The Utah Republican Party is preparing to elect new executive leadership next month, including party chair — and the fallout over a three-year-old election law may be a deciding factor for members.
Incumbent GOP Chair James Evans ran unopposed two years ago, but now faces two others who are vying for the top spot.
One challenger is current party Vice-Chair Phill Wright and the other is the Chair of the Davis County GOP Rob Anderson.
Evans says if elected to a third term, it will be his last, but he believes stable leadership is what the party needs right now.
“With the backdrop of SB 54, making sure that we can implement what we started in 2013 and just make sure when I leave, the party is positioned in a great way," he says. "I just want to finish that heavy lift that we started.”

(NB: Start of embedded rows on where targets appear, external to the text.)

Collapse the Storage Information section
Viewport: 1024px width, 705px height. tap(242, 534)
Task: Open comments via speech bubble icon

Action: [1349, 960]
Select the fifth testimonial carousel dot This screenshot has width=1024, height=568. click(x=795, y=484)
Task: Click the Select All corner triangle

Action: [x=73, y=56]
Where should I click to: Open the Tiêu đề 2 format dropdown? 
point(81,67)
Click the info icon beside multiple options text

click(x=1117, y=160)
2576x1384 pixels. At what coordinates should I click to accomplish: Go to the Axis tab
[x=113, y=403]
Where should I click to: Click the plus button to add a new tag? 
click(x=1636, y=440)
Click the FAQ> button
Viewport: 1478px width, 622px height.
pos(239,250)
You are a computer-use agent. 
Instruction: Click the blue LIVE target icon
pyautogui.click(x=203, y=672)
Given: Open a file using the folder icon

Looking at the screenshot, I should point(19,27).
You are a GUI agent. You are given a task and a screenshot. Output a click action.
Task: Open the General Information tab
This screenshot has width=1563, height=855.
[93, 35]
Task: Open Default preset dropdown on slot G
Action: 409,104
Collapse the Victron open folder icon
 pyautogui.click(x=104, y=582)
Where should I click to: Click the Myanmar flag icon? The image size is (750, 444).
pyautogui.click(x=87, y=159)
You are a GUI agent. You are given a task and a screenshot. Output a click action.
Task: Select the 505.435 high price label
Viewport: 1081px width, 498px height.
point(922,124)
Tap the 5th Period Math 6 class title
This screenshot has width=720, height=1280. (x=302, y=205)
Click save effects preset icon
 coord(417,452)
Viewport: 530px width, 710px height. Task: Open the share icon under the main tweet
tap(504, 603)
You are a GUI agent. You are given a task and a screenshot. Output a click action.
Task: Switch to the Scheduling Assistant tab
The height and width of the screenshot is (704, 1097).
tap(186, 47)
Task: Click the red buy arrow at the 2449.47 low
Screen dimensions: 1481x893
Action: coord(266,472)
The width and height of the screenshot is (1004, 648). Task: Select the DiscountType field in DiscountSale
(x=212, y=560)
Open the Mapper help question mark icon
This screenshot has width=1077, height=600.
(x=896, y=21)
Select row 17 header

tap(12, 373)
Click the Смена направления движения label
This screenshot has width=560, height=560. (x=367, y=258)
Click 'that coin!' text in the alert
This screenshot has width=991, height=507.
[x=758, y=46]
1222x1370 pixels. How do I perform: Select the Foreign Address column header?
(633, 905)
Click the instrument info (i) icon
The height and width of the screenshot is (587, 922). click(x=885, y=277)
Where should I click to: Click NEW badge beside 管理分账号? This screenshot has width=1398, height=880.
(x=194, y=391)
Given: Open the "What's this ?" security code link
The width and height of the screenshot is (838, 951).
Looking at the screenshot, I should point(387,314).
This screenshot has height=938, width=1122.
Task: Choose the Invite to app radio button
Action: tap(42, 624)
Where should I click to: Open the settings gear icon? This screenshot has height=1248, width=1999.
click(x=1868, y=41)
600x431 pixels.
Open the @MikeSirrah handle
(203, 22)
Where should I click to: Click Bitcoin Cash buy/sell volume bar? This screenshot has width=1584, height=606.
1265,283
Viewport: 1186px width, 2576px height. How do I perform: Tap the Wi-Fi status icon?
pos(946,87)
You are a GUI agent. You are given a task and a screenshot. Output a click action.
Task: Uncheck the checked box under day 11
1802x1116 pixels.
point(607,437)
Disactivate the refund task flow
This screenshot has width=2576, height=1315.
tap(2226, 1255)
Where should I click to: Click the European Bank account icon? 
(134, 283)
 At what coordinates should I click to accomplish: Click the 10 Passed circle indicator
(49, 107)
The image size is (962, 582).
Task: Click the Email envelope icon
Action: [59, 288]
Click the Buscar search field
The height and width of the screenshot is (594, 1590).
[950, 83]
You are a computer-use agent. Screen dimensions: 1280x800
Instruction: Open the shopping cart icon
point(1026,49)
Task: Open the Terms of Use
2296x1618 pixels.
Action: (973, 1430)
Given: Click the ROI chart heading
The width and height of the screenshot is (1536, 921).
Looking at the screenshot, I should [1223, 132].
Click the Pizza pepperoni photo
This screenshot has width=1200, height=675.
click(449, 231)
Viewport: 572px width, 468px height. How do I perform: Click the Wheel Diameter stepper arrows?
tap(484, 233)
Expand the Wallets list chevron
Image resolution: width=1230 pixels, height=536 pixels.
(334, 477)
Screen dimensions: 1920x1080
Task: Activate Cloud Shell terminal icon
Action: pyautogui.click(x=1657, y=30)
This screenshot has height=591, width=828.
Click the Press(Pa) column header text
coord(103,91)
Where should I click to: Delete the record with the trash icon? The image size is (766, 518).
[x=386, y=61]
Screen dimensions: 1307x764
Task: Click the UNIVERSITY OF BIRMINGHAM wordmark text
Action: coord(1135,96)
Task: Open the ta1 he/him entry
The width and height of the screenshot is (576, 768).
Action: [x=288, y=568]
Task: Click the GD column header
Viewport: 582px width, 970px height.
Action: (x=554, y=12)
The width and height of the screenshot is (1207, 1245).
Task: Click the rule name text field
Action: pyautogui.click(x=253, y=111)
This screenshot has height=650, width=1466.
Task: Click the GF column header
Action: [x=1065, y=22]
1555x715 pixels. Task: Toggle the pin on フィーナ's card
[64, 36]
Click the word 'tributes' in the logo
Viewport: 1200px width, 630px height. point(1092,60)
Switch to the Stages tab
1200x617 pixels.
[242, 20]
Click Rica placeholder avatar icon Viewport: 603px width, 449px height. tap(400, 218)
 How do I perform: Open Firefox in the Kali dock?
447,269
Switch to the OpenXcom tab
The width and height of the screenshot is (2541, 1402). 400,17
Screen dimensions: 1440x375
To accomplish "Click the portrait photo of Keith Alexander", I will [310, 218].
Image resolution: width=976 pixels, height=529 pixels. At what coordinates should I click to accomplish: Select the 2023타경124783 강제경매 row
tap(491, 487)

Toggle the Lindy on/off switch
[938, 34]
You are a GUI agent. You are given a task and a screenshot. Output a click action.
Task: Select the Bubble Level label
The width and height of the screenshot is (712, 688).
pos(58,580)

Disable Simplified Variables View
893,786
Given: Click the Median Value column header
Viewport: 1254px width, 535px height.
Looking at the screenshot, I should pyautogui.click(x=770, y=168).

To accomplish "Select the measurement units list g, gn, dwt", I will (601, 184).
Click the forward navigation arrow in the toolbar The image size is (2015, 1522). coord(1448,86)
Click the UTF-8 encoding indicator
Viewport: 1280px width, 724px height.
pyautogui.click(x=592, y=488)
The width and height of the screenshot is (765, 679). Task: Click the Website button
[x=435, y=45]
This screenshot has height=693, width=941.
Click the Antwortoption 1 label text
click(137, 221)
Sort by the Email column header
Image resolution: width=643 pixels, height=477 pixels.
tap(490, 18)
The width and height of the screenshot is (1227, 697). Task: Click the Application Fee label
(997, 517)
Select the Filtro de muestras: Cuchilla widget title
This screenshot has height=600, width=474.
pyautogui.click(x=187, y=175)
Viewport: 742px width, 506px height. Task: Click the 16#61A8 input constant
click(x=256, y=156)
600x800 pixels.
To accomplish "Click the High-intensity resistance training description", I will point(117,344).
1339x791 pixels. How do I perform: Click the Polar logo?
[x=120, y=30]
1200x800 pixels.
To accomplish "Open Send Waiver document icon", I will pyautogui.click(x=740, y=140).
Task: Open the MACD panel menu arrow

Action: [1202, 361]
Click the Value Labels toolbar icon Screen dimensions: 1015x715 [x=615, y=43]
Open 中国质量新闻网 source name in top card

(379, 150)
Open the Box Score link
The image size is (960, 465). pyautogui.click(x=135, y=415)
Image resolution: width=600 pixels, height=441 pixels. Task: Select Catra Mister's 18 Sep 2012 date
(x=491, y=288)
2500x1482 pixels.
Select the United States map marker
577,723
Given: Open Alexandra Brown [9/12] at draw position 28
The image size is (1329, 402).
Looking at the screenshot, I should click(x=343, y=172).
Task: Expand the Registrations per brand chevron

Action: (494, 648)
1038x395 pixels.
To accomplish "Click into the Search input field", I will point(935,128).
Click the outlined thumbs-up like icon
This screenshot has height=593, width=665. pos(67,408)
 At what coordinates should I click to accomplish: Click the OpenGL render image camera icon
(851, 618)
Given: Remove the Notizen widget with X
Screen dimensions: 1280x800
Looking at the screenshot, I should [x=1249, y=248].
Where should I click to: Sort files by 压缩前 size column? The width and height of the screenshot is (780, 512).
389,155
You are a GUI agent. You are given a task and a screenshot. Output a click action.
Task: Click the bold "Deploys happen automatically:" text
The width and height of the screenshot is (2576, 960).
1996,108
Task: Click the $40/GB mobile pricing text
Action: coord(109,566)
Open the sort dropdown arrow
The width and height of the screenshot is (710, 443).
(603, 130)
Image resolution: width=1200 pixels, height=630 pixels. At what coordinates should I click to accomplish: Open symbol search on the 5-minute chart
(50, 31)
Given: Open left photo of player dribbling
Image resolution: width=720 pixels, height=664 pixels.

That Senate Bill 54 Evans cited will perhaps be the most influential factor for the 4,000 delegates casting votes at the state convention on May 20.
That bill sought to preserve the caucus convention system for nominating candidates while creating a petition path for others.
The Utah GOP is still challenging the law in court, which has strained the party financially and created significant rifts within its ranks.
Vice Chair Phill Wright says Evans is a friend and has done an admirable job over the last four years, but thinks it’s time for fresh leadership.
“I think it’s time for him to step aside and let another leader move the party forward," Wright says. "Someone who has the same vision, who has conviction, commitment and courage — and I believe that I’m that person.”
Both Wright and Evans face a formidable opponent in Rob Anderson, who opposes the GOP’s ongoing lawsuit and says that Evans has alienated elected officials.
“I think he’s had four years and I think he’s failed in those four years because we still see a legal action going on — and the tension between the party and elected officials, which are overwhelmingly Republican,” says Anderson of Evans.
All three say regardless of who leads the party, it’s crucial that the GOP not become complacent to its recent gains — maintaining its super majority in the Legislature and all Republican Congressional delegation.